Being given money to do nothing is not a right either, and it is the recipient's choice on whether or not he/she accepts the conditions and get the money.

Also there are more white welfare recipients than black.

Slowburn
8th June, 2011 @ 03:36 am PDT

I would posit that the said reversibility has not been proven after the claimed ten year period. Most likely just like Norplant theis polymer wil become so heavily attached to the host's tissues that removal would destroy the vas deferens which in layman's terms would mean the same as a vasectomy.

The obsession with interfering with a healthy reproductive system can only end in infertility.

Chris Mark D
8th June, 2011 @ 04:45 am PDT

I remember reading about this about 10 years ago.. I considered it but couldn't find any real information, and wasn't about to fly to Asia unless I knew I could get the procedure done. I know if have a son as soon as he is old enough he's getting it, that way you don't have to worry about some chick suing you for 18 years of back child support when your 40 and already have your own family.

Michael Mantion
8th June, 2011 @ 07:44 am PDT

This will sell like hot cake. once it will be approve. SOLD OUT !!!

Abs De Austria
8th June, 2011 @ 10:48 pm PDT

Dopewell's parents clearly should have used this.

But what I want to know is, does it change your blood type in the morning?

Iman Azol
9th June, 2011 @ 07:25 am PDT

@Bosse

15 years development, over 250 volunteers in "INDIA" Undergoing advanced trials.

Note the reversibility has not been given any credibility by the fact that the claim is not substantiated by the very small sample size as well of the lack of any mention as to sperm motilty after having the process reversed. Further no mention is made of how many were "successfully reversed.

Interfering with a HEALTHY reproductive system leads to infertility. Please all those who look forward to a "slight scrotal swelling in some men immediately after the injection, which dissipates after a few weeks" click your approval.

Reproductive acts carry responsibilities. Therefore we need to see them as being more than recreational. Use only when both parties are ready to accept those responsibilities.

If you must have fun do it on a video game or with an inflatable friend like Iman.

Chris Mark D
10th June, 2011 @ 05:13 pm PDT

I have an Implanon, which is very similar to Norplant, and in no way is it calcified or impossible to remove. I can make it move around under my arm with my hands! It is very rare to have one of those implants get encapsulated, and it is an acknowledged rare side effect that anyone who gets it done is made aware of.

Facebook User
12th June, 2011 @ 07:36 pm PDT

"It would give men a more comfortable and hassle free solution from condoms and an attractive option over having a vasectomy"
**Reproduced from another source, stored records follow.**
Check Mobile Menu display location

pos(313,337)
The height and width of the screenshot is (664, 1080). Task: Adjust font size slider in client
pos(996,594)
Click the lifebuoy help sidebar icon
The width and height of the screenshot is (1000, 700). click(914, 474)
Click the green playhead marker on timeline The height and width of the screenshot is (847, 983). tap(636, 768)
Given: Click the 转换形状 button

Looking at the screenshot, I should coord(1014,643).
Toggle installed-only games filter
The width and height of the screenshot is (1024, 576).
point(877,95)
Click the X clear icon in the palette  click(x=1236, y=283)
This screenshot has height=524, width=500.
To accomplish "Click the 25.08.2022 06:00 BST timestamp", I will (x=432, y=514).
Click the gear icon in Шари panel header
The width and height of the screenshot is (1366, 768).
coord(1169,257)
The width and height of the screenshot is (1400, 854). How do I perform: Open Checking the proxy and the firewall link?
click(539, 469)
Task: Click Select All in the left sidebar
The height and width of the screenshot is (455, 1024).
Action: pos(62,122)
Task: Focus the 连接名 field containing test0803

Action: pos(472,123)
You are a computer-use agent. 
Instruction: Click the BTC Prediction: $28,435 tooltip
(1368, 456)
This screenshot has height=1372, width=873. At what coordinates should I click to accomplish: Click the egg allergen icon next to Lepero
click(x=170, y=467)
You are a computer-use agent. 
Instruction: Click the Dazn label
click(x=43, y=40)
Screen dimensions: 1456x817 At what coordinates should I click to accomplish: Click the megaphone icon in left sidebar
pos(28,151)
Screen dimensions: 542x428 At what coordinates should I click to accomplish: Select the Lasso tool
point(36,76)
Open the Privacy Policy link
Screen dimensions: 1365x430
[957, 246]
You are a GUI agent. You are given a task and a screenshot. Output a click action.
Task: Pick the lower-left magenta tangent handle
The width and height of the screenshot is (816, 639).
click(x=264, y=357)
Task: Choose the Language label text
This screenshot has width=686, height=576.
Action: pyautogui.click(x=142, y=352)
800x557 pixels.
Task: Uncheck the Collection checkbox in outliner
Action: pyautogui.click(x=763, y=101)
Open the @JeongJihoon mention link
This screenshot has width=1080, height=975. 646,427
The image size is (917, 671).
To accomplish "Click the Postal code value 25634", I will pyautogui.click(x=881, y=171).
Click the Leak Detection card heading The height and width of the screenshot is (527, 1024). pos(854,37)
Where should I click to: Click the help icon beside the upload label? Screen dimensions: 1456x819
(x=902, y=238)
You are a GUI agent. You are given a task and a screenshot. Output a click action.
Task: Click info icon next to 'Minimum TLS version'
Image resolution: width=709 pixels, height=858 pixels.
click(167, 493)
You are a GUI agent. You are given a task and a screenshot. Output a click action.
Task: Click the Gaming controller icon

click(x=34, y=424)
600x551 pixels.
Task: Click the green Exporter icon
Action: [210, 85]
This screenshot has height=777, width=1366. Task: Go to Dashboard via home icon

Condoms are not just a form of birth control, they also protect you from STD's.

This procedure should be used as an alternative to condoms only in long terms relationships where both partners trusts the other not to cheat on them, or else, we'll see a lot more STD's in the general population.

Bob Humbly
13th July, 2011 @ 09:33 pm PDT

To Chris Mark D: I "interfered with" my "healthy reproductive system" about 45 years ago, and have never regretted it once.

In fact, in my opinion, no man who is truly concerned about the future of humanity, and his responsibility to help assure a decent future for the children already present (as so many claim to be) would even consider NOT having a vasectomy or the equivalent.